-- MATERIAL SUPPLIED follows --

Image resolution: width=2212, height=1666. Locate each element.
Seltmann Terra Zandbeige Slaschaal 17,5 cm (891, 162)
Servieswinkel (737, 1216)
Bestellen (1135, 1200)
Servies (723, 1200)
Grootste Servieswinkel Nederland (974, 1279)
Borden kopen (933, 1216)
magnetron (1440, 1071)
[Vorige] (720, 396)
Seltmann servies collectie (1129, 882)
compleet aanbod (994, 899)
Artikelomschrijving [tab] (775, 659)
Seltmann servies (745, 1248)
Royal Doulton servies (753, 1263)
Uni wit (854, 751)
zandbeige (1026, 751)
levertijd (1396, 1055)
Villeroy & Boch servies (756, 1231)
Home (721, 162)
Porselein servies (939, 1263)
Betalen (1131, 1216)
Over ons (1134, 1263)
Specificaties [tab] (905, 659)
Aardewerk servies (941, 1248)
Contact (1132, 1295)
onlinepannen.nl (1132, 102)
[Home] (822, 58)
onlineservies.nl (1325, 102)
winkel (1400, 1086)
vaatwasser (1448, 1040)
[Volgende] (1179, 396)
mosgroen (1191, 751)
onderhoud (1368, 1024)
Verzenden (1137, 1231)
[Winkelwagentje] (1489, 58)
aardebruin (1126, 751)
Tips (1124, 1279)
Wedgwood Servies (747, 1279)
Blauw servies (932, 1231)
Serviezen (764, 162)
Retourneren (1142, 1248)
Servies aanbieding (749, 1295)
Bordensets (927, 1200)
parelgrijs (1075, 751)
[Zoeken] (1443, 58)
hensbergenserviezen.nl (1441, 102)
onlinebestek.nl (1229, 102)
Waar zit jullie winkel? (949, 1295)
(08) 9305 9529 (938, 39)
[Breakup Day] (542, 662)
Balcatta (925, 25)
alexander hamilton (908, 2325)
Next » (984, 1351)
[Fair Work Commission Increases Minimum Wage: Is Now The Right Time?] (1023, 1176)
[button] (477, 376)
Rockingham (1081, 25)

-- MATERIAL SUPPLIED concluded --

WHAT TO PRODUCE: Copy out the entries above exactly as given, starting at the top and ending with the line containing "winkel (1400, 1086)"; include both and nothing more.

SOLUTION FOR THIS PROBLEM:
Image resolution: width=2212, height=1666. Locate each element.
Seltmann Terra Zandbeige Slaschaal 17,5 cm (891, 162)
Servieswinkel (737, 1216)
Bestellen (1135, 1200)
Servies (723, 1200)
Grootste Servieswinkel Nederland (974, 1279)
Borden kopen (933, 1216)
magnetron (1440, 1071)
[Vorige] (720, 396)
Seltmann servies collectie (1129, 882)
compleet aanbod (994, 899)
Artikelomschrijving [tab] (775, 659)
Seltmann servies (745, 1248)
Royal Doulton servies (753, 1263)
Uni wit (854, 751)
zandbeige (1026, 751)
levertijd (1396, 1055)
Villeroy & Boch servies (756, 1231)
Home (721, 162)
Porselein servies (939, 1263)
Betalen (1131, 1216)
Over ons (1134, 1263)
Specificaties [tab] (905, 659)
Aardewerk servies (941, 1248)
Contact (1132, 1295)
onlinepannen.nl (1132, 102)
[Home] (822, 58)
onlineservies.nl (1325, 102)
winkel (1400, 1086)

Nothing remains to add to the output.